DATA ENTRIES:
------------------------

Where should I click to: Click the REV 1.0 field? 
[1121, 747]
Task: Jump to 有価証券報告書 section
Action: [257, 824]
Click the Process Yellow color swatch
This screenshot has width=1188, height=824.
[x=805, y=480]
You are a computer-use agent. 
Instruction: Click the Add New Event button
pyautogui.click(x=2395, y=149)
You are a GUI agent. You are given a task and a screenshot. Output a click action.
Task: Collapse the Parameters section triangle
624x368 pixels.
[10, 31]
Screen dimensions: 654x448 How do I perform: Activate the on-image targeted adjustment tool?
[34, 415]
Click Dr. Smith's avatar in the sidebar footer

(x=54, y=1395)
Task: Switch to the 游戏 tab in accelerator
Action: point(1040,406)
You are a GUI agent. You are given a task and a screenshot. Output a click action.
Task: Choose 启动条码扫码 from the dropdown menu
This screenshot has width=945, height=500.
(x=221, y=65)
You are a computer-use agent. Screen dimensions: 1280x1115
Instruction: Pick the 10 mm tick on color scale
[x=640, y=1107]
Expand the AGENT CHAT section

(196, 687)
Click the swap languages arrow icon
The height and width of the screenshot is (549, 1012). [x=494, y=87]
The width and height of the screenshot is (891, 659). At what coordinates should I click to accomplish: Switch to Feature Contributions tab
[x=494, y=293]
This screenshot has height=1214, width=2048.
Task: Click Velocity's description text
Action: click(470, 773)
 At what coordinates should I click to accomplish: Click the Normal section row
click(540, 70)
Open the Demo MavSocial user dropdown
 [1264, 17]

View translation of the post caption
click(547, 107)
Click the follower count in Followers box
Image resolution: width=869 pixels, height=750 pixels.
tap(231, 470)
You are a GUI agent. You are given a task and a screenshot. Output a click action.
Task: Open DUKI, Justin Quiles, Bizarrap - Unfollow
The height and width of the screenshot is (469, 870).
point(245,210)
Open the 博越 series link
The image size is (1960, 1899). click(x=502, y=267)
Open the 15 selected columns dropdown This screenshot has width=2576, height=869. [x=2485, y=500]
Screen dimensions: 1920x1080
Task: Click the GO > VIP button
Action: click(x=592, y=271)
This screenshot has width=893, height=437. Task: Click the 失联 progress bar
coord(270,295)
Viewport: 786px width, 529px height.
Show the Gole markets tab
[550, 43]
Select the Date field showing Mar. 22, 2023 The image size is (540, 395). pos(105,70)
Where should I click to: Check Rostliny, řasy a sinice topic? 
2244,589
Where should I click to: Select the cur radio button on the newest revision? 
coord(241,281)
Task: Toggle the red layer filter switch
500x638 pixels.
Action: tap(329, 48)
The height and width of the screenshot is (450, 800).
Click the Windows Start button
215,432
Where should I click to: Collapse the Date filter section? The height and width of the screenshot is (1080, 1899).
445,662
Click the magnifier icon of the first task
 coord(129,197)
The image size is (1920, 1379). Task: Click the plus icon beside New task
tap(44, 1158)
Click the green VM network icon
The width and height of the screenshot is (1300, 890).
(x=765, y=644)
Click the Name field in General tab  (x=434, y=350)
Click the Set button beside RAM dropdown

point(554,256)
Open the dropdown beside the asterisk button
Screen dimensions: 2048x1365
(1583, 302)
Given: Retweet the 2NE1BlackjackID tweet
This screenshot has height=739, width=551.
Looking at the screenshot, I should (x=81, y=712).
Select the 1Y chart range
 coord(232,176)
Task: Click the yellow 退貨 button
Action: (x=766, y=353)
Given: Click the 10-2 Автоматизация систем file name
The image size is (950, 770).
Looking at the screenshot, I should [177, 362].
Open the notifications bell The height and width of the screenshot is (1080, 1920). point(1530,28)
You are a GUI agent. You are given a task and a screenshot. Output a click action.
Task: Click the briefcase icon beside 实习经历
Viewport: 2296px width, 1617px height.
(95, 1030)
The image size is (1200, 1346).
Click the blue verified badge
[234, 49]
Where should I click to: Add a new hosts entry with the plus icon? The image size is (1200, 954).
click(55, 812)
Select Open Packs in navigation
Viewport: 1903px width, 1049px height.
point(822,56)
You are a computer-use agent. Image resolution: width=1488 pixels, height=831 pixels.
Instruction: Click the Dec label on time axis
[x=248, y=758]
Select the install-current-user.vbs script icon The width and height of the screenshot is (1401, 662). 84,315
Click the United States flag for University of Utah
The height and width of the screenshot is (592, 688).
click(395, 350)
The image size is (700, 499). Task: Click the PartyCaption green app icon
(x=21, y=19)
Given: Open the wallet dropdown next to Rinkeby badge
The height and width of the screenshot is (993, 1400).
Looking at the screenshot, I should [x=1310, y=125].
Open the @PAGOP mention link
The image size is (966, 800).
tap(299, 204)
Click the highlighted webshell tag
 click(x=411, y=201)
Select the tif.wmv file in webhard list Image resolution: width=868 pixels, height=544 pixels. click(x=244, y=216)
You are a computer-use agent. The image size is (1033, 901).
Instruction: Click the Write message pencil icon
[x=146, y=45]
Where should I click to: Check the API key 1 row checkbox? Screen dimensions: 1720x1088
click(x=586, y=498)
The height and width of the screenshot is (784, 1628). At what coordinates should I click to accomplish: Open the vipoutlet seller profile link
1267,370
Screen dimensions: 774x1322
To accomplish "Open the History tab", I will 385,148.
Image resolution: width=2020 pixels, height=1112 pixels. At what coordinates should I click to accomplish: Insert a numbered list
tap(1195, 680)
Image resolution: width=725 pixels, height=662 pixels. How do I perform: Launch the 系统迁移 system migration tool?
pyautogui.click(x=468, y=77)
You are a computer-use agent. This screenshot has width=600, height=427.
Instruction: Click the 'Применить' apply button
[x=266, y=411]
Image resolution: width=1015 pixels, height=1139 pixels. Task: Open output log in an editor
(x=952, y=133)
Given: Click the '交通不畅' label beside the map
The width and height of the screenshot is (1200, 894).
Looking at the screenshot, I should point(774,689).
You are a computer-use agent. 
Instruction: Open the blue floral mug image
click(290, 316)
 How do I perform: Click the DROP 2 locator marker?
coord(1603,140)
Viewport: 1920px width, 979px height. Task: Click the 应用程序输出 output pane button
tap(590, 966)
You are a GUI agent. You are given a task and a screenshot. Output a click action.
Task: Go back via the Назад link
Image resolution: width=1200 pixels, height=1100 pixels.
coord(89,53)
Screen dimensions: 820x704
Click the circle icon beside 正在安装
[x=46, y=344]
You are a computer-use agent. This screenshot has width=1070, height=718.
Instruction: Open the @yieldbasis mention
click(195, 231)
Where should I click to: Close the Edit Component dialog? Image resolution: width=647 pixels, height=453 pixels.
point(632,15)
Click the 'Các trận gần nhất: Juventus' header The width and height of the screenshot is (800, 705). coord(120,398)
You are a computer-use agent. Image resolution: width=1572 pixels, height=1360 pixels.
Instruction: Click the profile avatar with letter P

------------------------

PROBLEM STATEMENT: How many lines of the material above contain the string "field"? Reply with the number only.

WORKED ANSWER: 3